Abstract

Abstract : In breast cancer, myeloid cells recruitment into tumors following radiation therapy and chemotherapy is frequently observed in pre-clinical models. We therefore sought to determine the significance of myeloid cell recruitment following chemotherapy treatment and their role in therapeutic resistance. Using intravital imaging of tumors in live mice, we observed that the tumors of the polyoma middle T antigen (PyMT) mouse model of luminal breast cancer show a stage-dependent sensitivity to treatment with doxorubicin. Doxorubicin treatment recruits CCR2+Gr1+7/4+CD11b+ immature myeloid cells with monocytic morphology. Inhibition of this recruitment via orthotopic transplantation of Ccr2+/+ cancer cells from PyMT mice into Ccr2-/- mice enhances the response to doxorubicin.

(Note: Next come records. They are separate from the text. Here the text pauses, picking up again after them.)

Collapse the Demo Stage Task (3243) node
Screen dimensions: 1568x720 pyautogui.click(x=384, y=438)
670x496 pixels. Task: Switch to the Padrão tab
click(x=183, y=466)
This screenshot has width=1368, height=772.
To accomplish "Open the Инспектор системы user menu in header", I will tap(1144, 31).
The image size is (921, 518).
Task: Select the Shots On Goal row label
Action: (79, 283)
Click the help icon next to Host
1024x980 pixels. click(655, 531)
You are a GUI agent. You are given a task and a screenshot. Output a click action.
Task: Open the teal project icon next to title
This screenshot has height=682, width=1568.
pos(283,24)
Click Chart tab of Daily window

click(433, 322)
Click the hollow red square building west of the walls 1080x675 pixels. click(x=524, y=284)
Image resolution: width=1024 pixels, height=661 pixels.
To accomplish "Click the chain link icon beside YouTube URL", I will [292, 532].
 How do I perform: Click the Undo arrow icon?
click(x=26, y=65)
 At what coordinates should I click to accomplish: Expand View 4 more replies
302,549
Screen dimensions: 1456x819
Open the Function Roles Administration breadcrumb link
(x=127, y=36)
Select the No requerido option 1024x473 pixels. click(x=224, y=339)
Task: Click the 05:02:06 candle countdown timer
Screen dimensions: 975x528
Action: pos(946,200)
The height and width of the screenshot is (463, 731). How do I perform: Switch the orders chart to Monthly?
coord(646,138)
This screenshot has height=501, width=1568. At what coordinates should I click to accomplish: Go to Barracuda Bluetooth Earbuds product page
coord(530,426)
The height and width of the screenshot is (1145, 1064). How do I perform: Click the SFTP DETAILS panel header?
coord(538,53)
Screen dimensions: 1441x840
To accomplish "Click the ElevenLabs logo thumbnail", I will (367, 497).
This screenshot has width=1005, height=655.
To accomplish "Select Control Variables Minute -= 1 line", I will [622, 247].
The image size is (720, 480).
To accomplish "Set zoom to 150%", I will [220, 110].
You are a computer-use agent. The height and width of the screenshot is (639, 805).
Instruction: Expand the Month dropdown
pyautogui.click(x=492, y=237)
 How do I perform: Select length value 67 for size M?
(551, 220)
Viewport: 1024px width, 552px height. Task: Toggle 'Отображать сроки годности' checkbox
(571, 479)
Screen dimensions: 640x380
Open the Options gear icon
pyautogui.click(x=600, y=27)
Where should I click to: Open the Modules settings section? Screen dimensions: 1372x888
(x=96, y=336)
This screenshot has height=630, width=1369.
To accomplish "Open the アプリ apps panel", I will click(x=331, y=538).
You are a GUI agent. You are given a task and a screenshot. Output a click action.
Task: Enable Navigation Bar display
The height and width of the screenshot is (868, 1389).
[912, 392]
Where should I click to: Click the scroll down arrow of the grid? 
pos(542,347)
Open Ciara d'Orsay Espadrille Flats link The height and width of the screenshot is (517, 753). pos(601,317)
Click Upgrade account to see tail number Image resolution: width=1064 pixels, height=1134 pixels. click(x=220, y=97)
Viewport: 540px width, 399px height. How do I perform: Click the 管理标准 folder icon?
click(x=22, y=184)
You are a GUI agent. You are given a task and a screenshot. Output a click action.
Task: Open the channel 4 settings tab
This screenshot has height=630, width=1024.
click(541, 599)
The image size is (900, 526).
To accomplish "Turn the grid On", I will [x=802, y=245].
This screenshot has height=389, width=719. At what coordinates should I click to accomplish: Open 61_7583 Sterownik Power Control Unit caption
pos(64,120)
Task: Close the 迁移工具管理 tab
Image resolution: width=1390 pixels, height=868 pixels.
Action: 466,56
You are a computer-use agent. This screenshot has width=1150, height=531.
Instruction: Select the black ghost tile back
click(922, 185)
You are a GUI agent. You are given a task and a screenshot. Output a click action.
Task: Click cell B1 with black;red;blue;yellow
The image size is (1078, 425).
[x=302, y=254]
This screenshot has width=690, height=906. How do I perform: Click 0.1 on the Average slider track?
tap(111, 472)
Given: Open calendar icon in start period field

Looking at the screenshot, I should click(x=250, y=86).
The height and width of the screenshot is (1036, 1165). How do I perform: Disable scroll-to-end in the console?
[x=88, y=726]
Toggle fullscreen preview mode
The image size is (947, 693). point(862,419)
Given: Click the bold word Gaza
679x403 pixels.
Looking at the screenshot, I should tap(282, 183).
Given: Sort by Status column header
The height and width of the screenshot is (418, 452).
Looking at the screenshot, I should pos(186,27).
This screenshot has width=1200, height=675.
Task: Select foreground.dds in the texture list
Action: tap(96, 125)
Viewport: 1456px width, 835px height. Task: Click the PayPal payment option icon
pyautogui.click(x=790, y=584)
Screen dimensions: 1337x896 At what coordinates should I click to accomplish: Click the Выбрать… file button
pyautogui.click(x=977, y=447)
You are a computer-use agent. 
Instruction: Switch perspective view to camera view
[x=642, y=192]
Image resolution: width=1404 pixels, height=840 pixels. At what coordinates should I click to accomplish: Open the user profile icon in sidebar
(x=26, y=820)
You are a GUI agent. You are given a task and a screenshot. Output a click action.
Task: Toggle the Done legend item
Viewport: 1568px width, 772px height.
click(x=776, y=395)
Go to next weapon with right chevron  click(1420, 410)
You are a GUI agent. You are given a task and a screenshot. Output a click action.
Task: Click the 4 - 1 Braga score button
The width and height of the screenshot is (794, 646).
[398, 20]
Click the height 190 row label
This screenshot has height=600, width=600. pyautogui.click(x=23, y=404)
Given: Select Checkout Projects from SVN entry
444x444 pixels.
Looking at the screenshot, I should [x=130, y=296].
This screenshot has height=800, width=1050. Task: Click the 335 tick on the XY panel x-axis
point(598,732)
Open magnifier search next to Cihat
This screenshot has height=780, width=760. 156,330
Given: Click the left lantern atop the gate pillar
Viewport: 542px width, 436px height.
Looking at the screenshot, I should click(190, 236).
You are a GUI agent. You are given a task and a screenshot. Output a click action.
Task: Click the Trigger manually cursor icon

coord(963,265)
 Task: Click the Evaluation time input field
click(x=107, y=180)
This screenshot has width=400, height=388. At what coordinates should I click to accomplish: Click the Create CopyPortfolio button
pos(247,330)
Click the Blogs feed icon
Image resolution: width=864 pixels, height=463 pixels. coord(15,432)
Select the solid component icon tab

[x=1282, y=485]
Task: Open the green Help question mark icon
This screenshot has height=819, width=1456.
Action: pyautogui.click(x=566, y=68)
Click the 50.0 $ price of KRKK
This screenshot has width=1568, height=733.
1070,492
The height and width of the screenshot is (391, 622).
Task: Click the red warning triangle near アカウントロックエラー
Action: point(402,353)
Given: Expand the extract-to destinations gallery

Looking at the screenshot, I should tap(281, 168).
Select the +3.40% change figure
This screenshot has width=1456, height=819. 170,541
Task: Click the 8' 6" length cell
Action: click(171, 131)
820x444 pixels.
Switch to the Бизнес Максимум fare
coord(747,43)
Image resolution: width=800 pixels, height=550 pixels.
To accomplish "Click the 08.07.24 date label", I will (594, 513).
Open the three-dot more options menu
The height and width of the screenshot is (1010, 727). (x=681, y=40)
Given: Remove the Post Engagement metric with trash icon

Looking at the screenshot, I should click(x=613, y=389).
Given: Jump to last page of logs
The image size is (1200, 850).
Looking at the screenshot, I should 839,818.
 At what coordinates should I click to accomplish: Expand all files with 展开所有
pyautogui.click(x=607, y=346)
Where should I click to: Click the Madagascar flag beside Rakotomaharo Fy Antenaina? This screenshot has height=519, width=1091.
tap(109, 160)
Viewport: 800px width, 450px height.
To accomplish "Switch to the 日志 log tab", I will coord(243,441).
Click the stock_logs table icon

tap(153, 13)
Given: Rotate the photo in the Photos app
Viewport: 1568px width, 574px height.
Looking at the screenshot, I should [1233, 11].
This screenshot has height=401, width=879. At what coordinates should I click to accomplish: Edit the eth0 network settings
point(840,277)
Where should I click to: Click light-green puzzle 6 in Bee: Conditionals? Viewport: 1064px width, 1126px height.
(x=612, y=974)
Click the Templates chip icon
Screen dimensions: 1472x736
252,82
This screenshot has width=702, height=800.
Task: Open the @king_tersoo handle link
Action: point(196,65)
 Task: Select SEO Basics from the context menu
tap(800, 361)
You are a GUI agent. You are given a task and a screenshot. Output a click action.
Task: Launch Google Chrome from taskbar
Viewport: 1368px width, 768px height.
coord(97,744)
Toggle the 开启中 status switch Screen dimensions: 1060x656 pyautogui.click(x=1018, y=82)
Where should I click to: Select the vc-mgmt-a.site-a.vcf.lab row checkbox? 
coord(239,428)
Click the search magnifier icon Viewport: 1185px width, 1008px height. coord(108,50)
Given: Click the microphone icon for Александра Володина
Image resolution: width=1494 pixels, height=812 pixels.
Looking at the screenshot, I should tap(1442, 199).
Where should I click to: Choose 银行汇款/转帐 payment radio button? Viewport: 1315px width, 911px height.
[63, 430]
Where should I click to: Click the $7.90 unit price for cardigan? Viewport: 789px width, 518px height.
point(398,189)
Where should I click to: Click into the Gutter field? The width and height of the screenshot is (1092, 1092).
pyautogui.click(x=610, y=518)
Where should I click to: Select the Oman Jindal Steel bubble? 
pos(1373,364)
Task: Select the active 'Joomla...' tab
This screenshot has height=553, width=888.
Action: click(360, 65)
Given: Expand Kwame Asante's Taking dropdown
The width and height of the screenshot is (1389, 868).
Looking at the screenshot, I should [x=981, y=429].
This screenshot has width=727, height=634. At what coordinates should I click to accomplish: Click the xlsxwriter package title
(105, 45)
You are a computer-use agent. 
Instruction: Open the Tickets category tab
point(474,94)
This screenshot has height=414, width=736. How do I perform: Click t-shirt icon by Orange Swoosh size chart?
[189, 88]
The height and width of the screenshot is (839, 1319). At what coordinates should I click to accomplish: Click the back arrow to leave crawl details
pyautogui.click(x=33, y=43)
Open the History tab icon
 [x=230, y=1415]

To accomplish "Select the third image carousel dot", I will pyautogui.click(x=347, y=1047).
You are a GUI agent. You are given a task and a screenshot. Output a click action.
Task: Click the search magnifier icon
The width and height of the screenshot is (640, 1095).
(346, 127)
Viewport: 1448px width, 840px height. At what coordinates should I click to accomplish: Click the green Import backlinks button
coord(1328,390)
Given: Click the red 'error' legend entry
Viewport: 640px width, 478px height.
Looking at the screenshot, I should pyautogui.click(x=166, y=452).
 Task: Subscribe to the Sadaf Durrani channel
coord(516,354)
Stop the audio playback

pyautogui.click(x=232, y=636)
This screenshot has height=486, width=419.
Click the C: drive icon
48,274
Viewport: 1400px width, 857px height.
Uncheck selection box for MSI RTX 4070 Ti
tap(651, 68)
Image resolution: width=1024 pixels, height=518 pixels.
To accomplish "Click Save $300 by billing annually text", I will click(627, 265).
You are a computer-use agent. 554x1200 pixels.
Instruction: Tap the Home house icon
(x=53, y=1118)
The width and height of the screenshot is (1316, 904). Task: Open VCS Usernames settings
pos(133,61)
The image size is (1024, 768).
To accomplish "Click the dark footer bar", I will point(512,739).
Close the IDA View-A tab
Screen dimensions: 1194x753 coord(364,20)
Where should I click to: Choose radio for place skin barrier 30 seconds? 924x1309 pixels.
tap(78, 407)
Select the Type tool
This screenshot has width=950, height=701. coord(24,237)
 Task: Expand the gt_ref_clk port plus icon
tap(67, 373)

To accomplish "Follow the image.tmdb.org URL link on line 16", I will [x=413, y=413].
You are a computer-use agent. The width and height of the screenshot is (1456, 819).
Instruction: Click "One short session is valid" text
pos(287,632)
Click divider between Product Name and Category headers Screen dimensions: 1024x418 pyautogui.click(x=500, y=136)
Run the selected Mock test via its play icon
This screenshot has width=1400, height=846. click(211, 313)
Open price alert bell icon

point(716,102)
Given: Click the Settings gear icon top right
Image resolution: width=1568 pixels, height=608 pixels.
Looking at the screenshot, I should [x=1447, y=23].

Furthermore, changes in tumor vasculature and tumor grade accompany this improved response, indicating that CCR2 signaling may play important roles in tumor proliferation and differentiation, angiogenesis, in addition to therapeutic response. The data herein presented show that antagonism of CCR2 signaling in combination with cytotoxic chemotherapy treatment may be a potentially powerful therapeutic strategy for the treatment of breast cancer.